The prevalence of HIV among Key Populations (Female Sex Workers (FSW), Men who have Sex with Men (MSM), people who use drugs (PWID) and transgender people (TG) is disproportionately higher than the general population at 15.3%, 25%, 10.9% and 28.8% respectively. Despite the existing criminalizing laws in place, we need to ensure that HIV related services are made accessible to these Key Populations without discrimination following a Public Health approach. One Stop Shops (OSS) that provide services to Key Populations and other vulnerable groups need to be expanded as needed.

Progress against AIDS has been strongest in the countries that have invested as required in their HIV responses, and reformed their policies to enable people to access the services they need. The recently concluded National AIDS Spending Assessment in Nigeria (NASA) showed that most of the HIV funding in Nigeria was provided by international donors, primarily PEPFAR and The Global Fund (76% and19% respectively) in 2021, indicating a high dependence on external funding.

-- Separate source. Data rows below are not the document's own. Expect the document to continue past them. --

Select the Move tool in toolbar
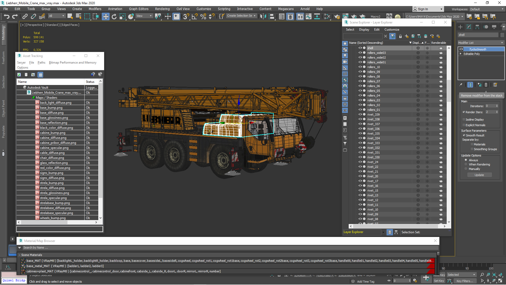 pyautogui.click(x=105, y=17)
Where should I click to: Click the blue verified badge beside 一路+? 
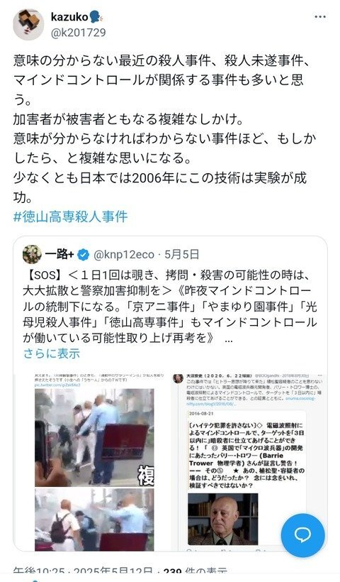[x=84, y=255]
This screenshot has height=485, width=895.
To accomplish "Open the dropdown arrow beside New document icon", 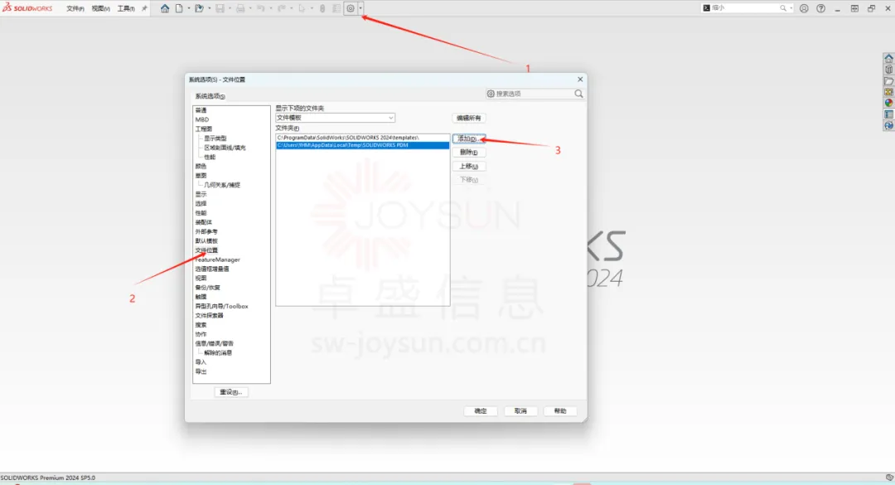I will click(x=188, y=8).
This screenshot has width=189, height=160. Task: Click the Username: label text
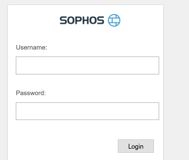click(31, 47)
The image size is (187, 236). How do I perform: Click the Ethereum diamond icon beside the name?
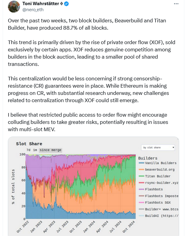pos(61,4)
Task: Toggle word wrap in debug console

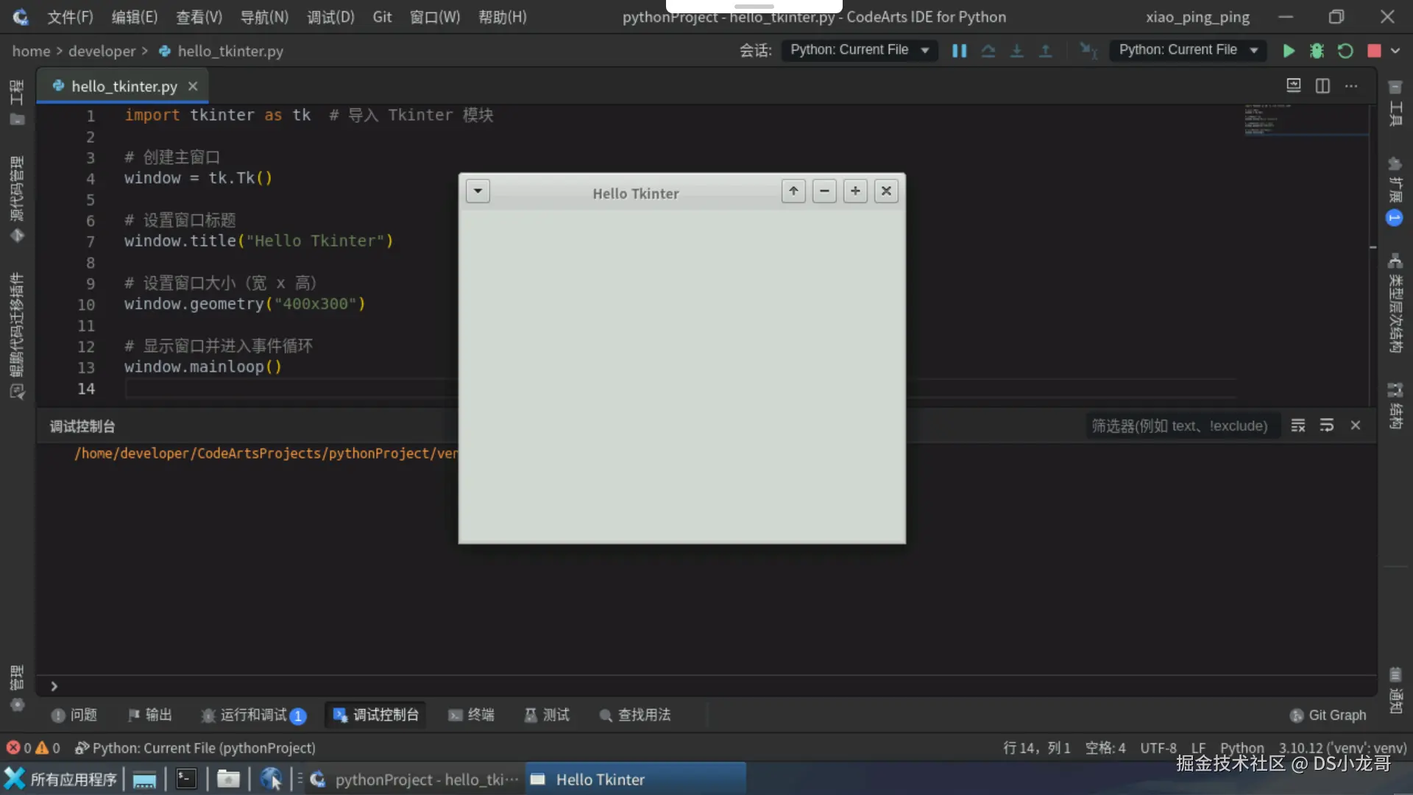Action: pyautogui.click(x=1327, y=425)
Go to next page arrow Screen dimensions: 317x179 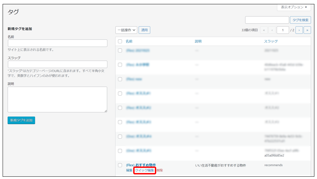tap(299, 30)
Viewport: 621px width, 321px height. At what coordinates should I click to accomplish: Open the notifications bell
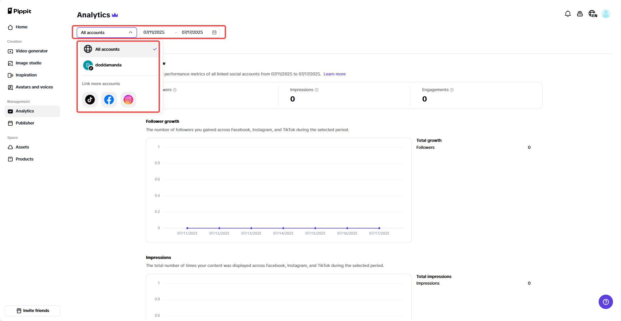point(568,14)
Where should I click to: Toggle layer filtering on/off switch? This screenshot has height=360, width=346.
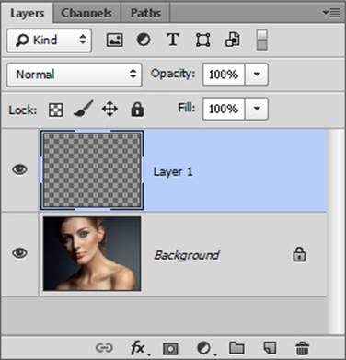click(x=261, y=41)
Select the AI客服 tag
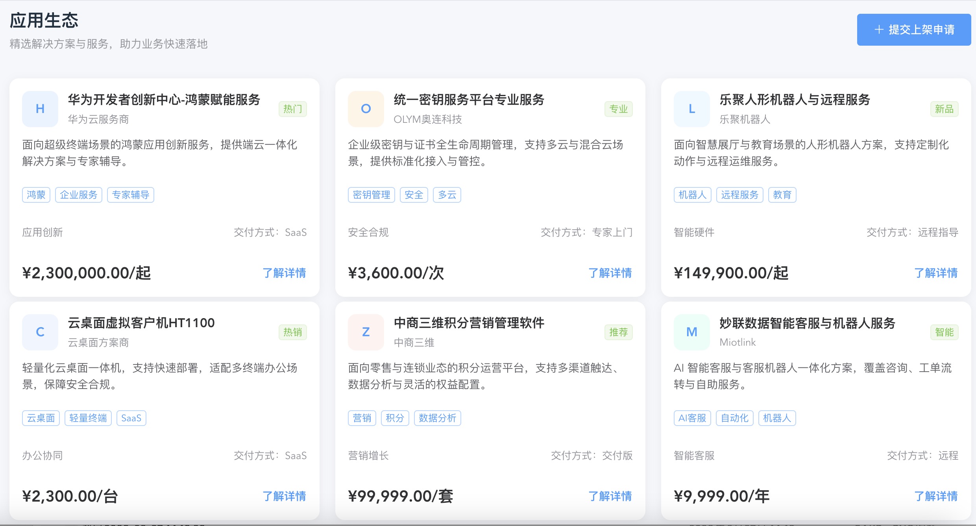 pos(692,418)
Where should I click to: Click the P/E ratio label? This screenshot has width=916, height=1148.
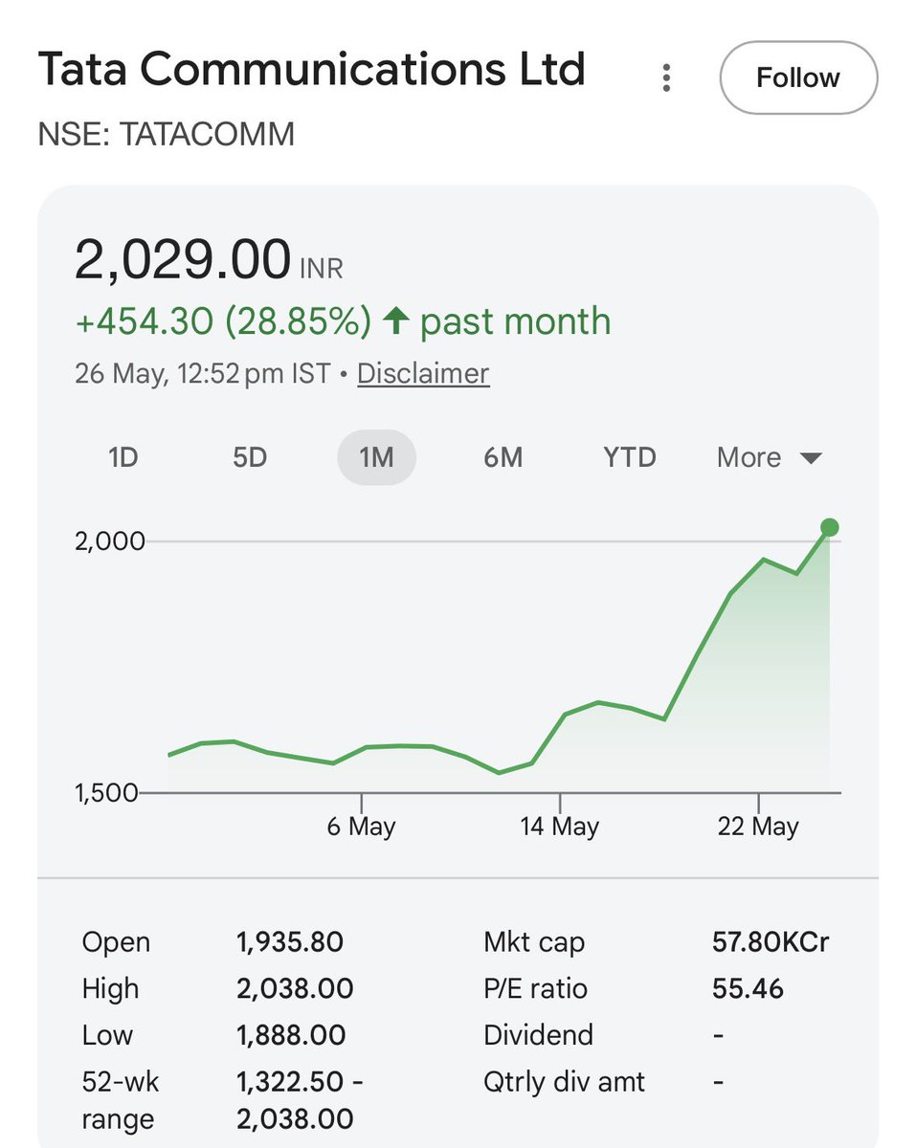(536, 988)
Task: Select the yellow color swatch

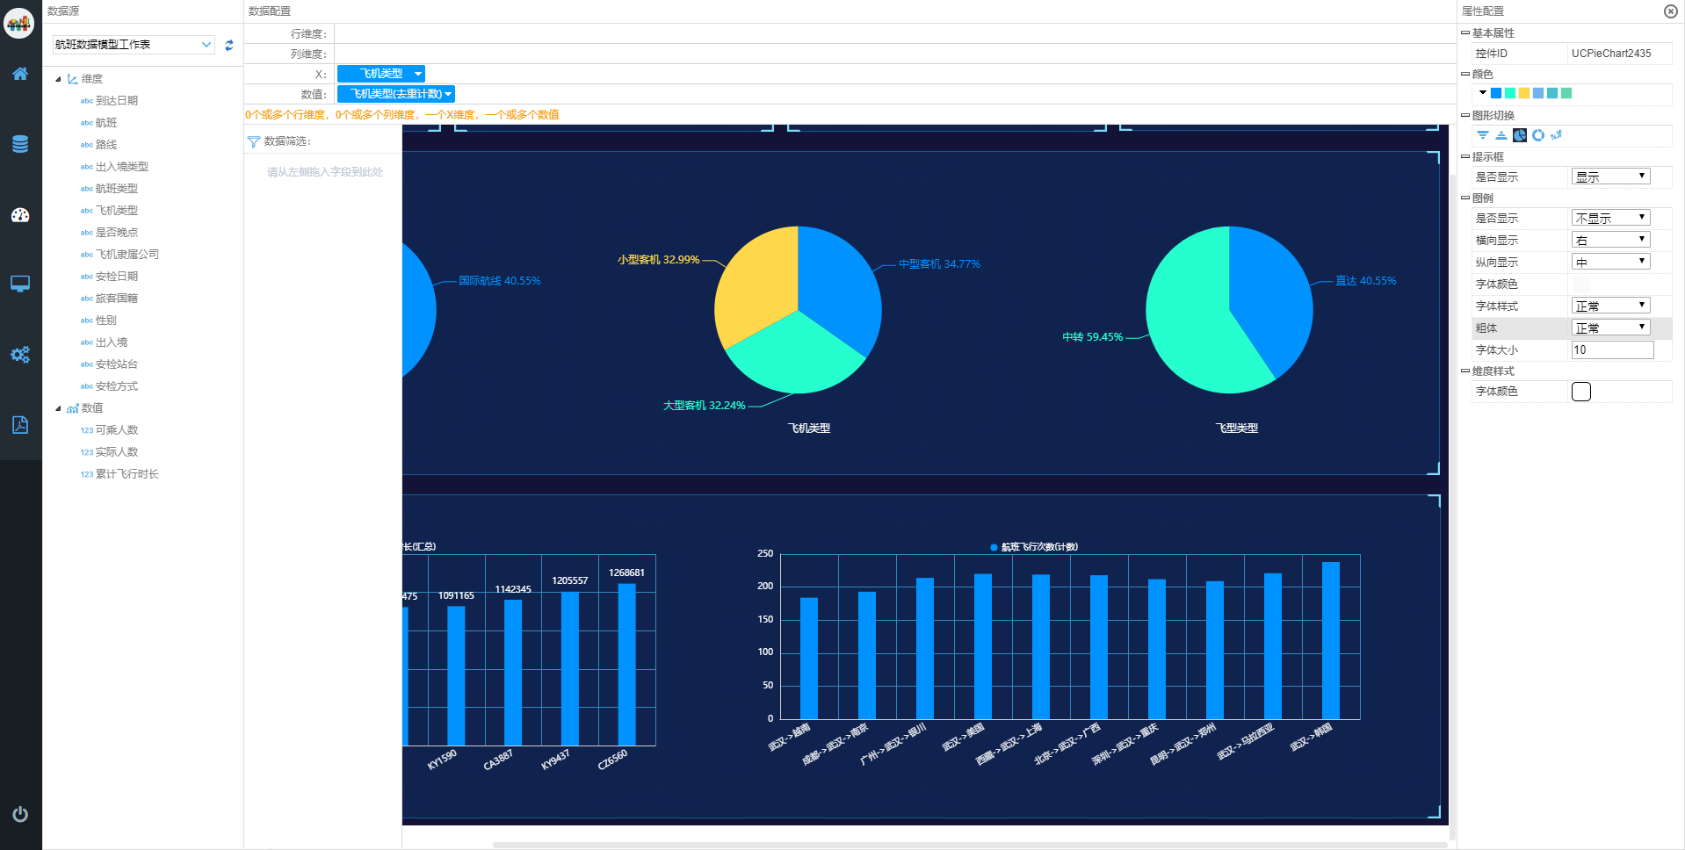Action: pyautogui.click(x=1524, y=93)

Sufficient and sustainable resourcing, and a legal environment that facilitates access to effective, equitable and people-centred HIV services, are essential for ending the pandemic.

Technological advances, such as the development of long-acting treatment and prevention options, could be a game changer in the HIV response but only if these technologies are shared with all low- and middle- income countries, and are produced by multiple manufacturers across the world at scale. Right now, patent holders are not opening up access broadly enough to enable this breakthrough. In Nigeria, local production of Anti-retrovirals and other prevention commodities will in no small measure contribute to achieving the desired results in the HIV response.

All the challenges laid out by UNAIDS in this new report are surmountable. Success is not inevitable. The solutions are at hand. The HIV response is at a crossroads, in which the path to success is clearly signalled. The national leaders and authorities of the HIV response in Nigeria need to be bold and take that path.